Temporary employment 2018 – a sector in upheaval

Unlike the trend seen in the last few years, the industry is expecting turnover to fall by up to 65% in 2018. This will mean that the number of temporary employees will fall by almost 60,000,
according to a general estimate of the results of the reform of the Personnel Leasing Act (Arbeitnehmerüberlassungsgesetz – AÜG) made by Ms Nahles of the SPD party. Ms Nahles, in turn, will devote her time to other important tasks within the coalition and, to the annoyance of companies and employees, this subject matter will not be resolved. The reform of the Personnel Leasing Act leaves many questions open and has therefore been fuelling a great deal of uncertainty in the market since mid-2017. Everyone agrees on this.
As before, the industry lacks an unequivocal definition of equal pay with a clear distinction made between whether only basic pay is included or whether all supplements should be included in the calculation. The same applies to other services such as tried and tested canteen subsidies, corporate daycare places, gym use or similar.
As a consequence of these uncertainties, clients tend to play it safe and dismiss temporary workers before the applicable nine-month deadline has elapsed. “We believe that over 50 per cent of our clients react in this way, and they cannot really be blamed for this” says Dr. Ralph Hartmann, Managing Director of HR7 GmbH. “That also means that not all companies are prepared to disclose their wage structures, which, however, is demanded by the lawmakers”, added Ralph Hartmann. As is so often the case, the dilemma lies in the fact that the legislation affects the weakest link in the chain – the employee. This means that the approach does not achieve the goal of the reform.

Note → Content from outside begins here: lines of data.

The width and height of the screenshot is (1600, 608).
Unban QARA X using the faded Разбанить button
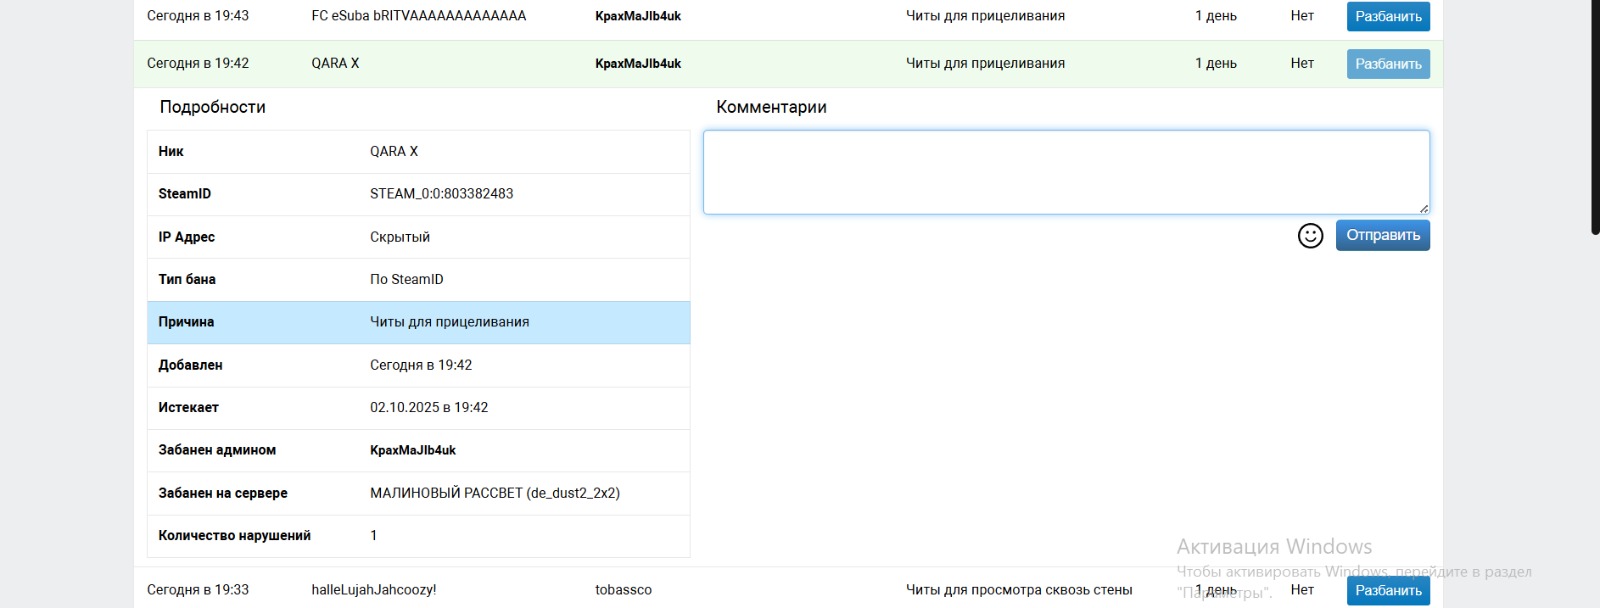[1388, 63]
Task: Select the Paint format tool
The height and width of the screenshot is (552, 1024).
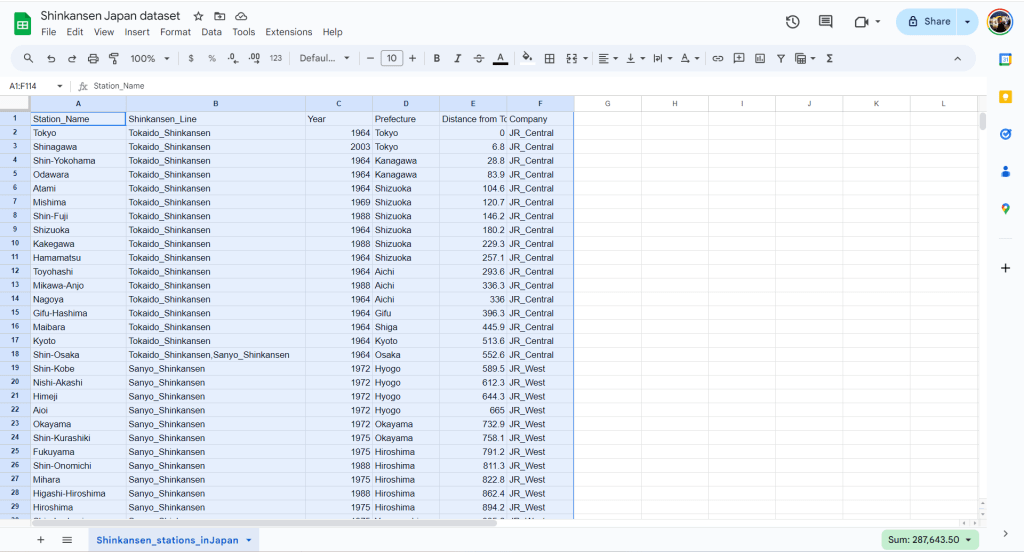Action: [x=113, y=58]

In addition, the prescribed written form requirement and the high level of documentation are criticised by industry representatives. According to current interpretation, digital documents are not sufficient to govern legally secure temporary employment. “These new regulations can be seen as far from practical, in that the industry still works on speed and flexibility”, explains Ralph Hartmann. The topic “Temporary employment” can fundamentally be perceived as a tool to make the labour factor more flexible but is also rendered much more difficult by the new regulations in Germany.Compared with the rest of the world, the industry is seen as far removed from the level of neighbouring countries as a result of the reform. In addition to this, Christian Lindner FDP is raising the profile of “Digitisation” in all the federal states and at the same time, the topic of paper and documentation is receiving extra focus in a ministry working alongside it. There is no other possible response to such a contradiction but to shake one’s head.